С этими словами он вышел. Королева-мать приказала Дюгюасту следовать за ним с теми шестью, которые должны были умертвить маршалов, велев, чтобы он отозвал священника, если он слишком замедлит, и приступил бы к делу, потому что, присовокупила она, «не должно забывать, что я жду». Дюгюаст вышел со своими палачами. Оставшись одна с губернатором, королева-мать начала объяснять ему, что он должен составить протокол о том, что произойдет, а именно, что на следующий день во время осмотра тюрьмы оба маршала были найдены повесившимися, а на столе будет находиться записка на имя короля, в которой сказано, что они сознаются в совершенном ими преступлении и решились на самоубийство, чтобы избежать казни, которой они должны были подвергнуться, если бы дело стало разбираться в суде. При этом она вынула бумагу и, показав ее губернатору, сказала: «Вот эта записка». Посмотрев, губернатор был изумлен. Сходство почерка было поразительное, и бумага была именно такая, какую им давали в Бастилии.

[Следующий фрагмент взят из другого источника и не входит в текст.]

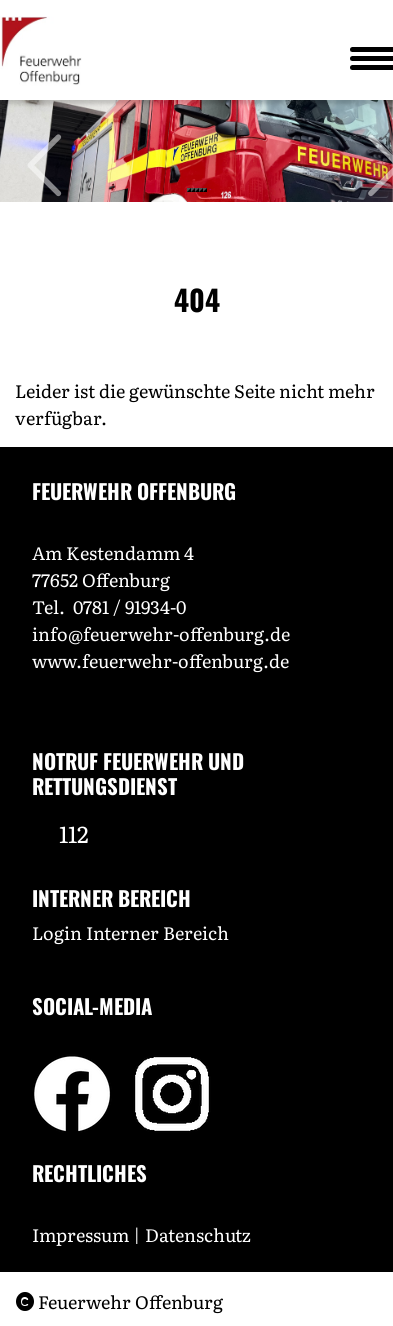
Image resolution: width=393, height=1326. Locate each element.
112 (74, 833)
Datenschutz (200, 1234)
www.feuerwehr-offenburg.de (160, 660)
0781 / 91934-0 (129, 606)
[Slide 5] (205, 190)
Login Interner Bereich (130, 932)
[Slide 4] (201, 190)
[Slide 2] (193, 190)
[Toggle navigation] (365, 58)
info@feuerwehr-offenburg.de (161, 633)
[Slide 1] (189, 190)
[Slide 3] (197, 190)
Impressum (80, 1234)
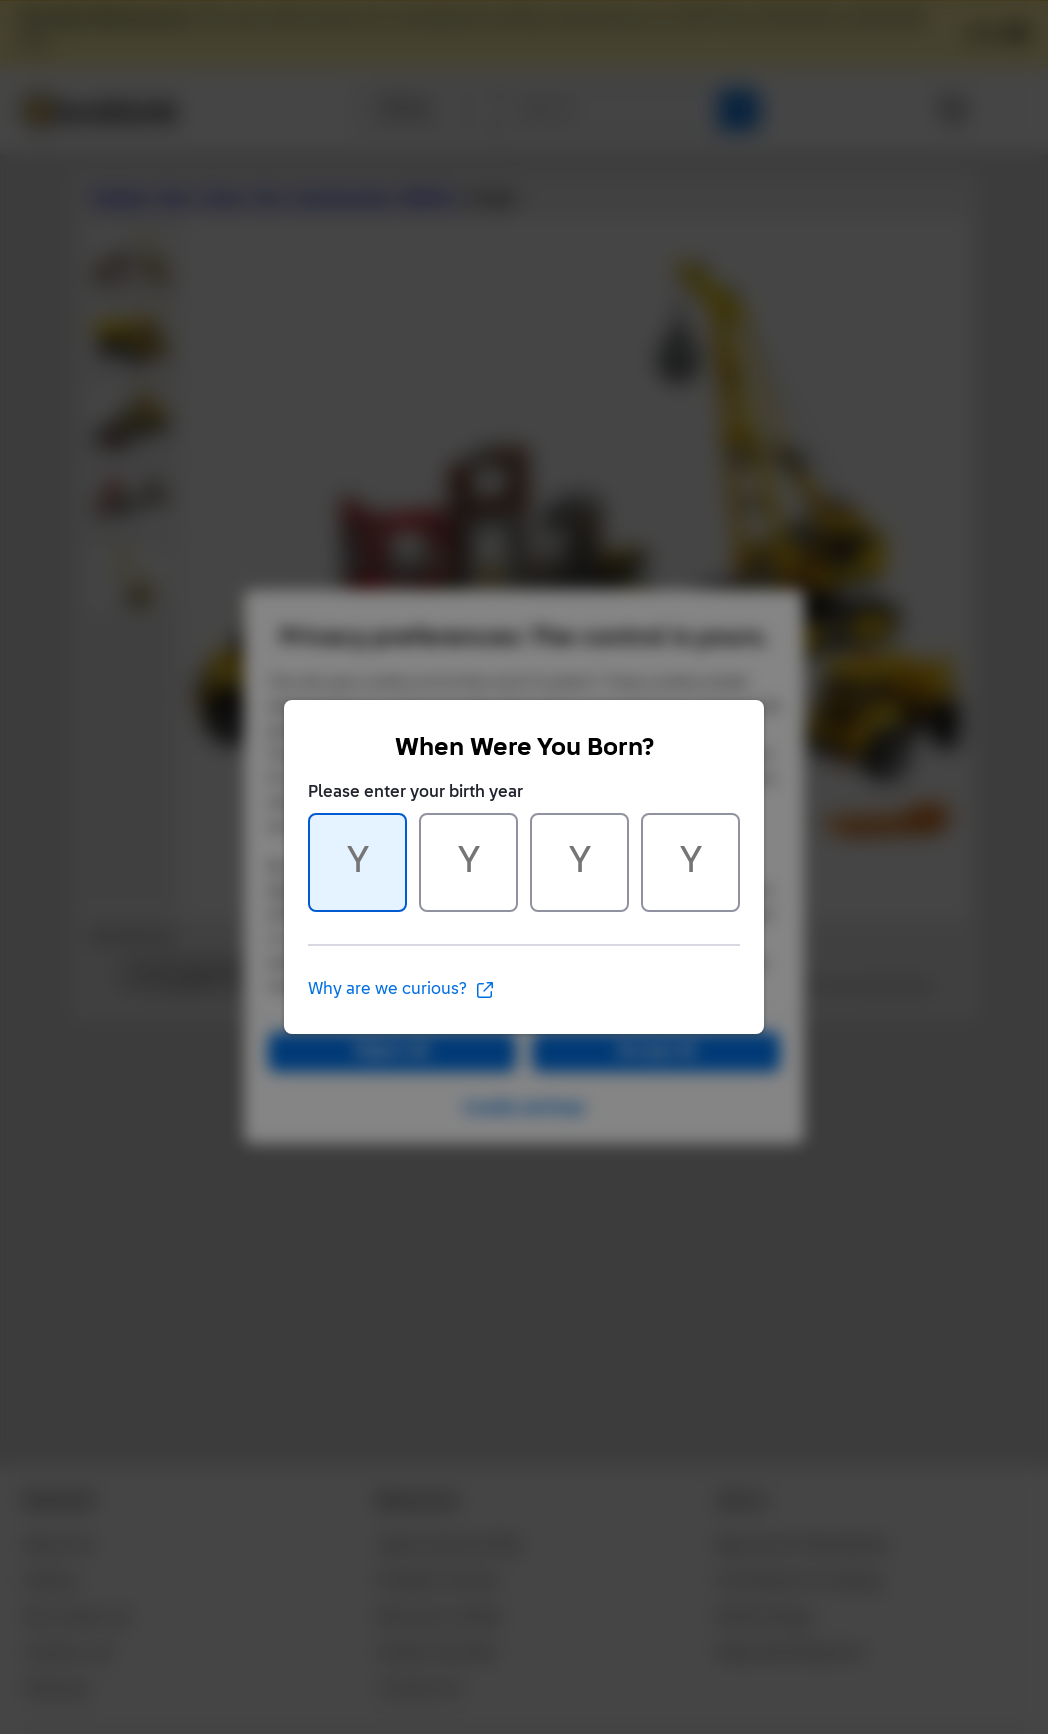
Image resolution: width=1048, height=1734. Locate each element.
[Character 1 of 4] (357, 862)
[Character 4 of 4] (690, 862)
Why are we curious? (401, 990)
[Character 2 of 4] (468, 862)
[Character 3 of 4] (579, 862)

Тогда губернатором был Тестю. Он не решался писать. Заметив это, Екатерина Медичи сказала: «Если вы не в состоянии таким образом редактировать это дело, господин губернатор, то я продиктую вам». Тестю отвечал: «Не это меня затрудняет, но признаюсь, что заверить подобный факт… который не существует…»
Однако Екатерина Медичи сумела так подействовать на него, что он согласился на ее требование, но едва написал он несколько строчек, как вдруг дверь с шумом отворилась и в комнату вошел офицер, измокший от дождя и обрызганный грязью, который бросился к Екатерине Медичи и, сказав ей «от короля» (de lapart du roi), передал письмо. Этот офицер был Сувре, принесший два важных известия: первое, что Дамвиль жив, и второе, что брат короля герцог Алансонский бежал. Екатерина Медичи побледнела, прочитав это письмо. «Дамвиль жив, – воскликнула она, – и знает наши планы, и герцог Алансонский скрылся из Лувра, но как же это случилось?»
Сувре отвечал, что это устроил сеньор Бюсси д’Анбоаз и что, по-видимому, герцог Алансонский счел за личную для себя обиду решение, принятое против маршалов, что он находится в Дрё и издал оттуда прокламацию, в которой объявляет, что соединяется со всеми недовольными, чтобы освободить Францию от правления фаворитов и вместе с Дамвилем отомстить за смерть Ла Моля и маршалов.
«Все погибло! – воскликнула королева-мать, – если ему не помешают привести в исполнение свое намерение». – «Это может сделать только один человек, и король разделяет мое мнение». – «Кто?» – спросила она. «Брат Дамвиля, друг герцога – маршал де Монморанси», – был ответ. Екатерина Медичи согласилась с этим мнением и сказала: «Когда герцог увидит, что маршал помилован, что он на свободе, когда он предложит ему от имени короля и другие уступки, может быть… – Но, не договорив фразы, она воскликнула: – О! Но что же мы здесь делаем? Мы рассуждаем, а в это время приказ короля приводится в исполнение, Дюгюаст и его люди уже… Бежим, бежим, Тестю, ведите нас, руководите нами, лишь бы прибыть вовремя».
Затем она, Сувре и Тестю поспешно направились к тюрьме маршалов. Между тем оба маршала отказались исповедоваться у священника, посланного Екатериной Медичи, и, не сомневаясь в уготованной им участи, решились храбро защищаться. Для этой цели они искали какой-нибудь предмет, чтобы, по крайней мере, дорого продать свою жизнь, а для того, чтобы иметь время отыскать такой предмет, они загородили дверь мебелью. Это и спасло их.
Когда Екатерина Медичи с Сувре и с губернатором прибыли на место, Дюгюаст и его люди старались выломать дверь тюрьмы.
Сувре первый бросился к ним и громовым голосом закричал: «Остановитесь!», но Екатерина Медичи, следовавшая за ним, дала противоположное приказание. «Продолжайте, выломите эту дверь, – сказала она. – Они не отворят, если узнают, что я здесь. Они не поверят, что Екатерина Медичи пришла освободить их». Между тем Монморанси и Коссе, не найдя ничего, что могло бы служить им оружием, и понимая, что в конце концов дверь все-таки будет выломана, решились, по примеру Колиньи, отворить дверь своим убийцам и отодвинуть мебель. Дверь тотчас же отворилась, и при свете факелов маршалы увидели Екатерину Медичи. Она грациозной поступью и с улыбкою на устах приблизилась к ним и сказала: «Полно вам, благородные мои кузены[15]. Вы заставляете меня осаждать вашу тюрьму, когда я пришла сюда, чтобы отворить ее двери и освободить вас, а свобода такая прелестная дама, которой такие любезные кавалеры, как вы, должны бы оказывать более внимания».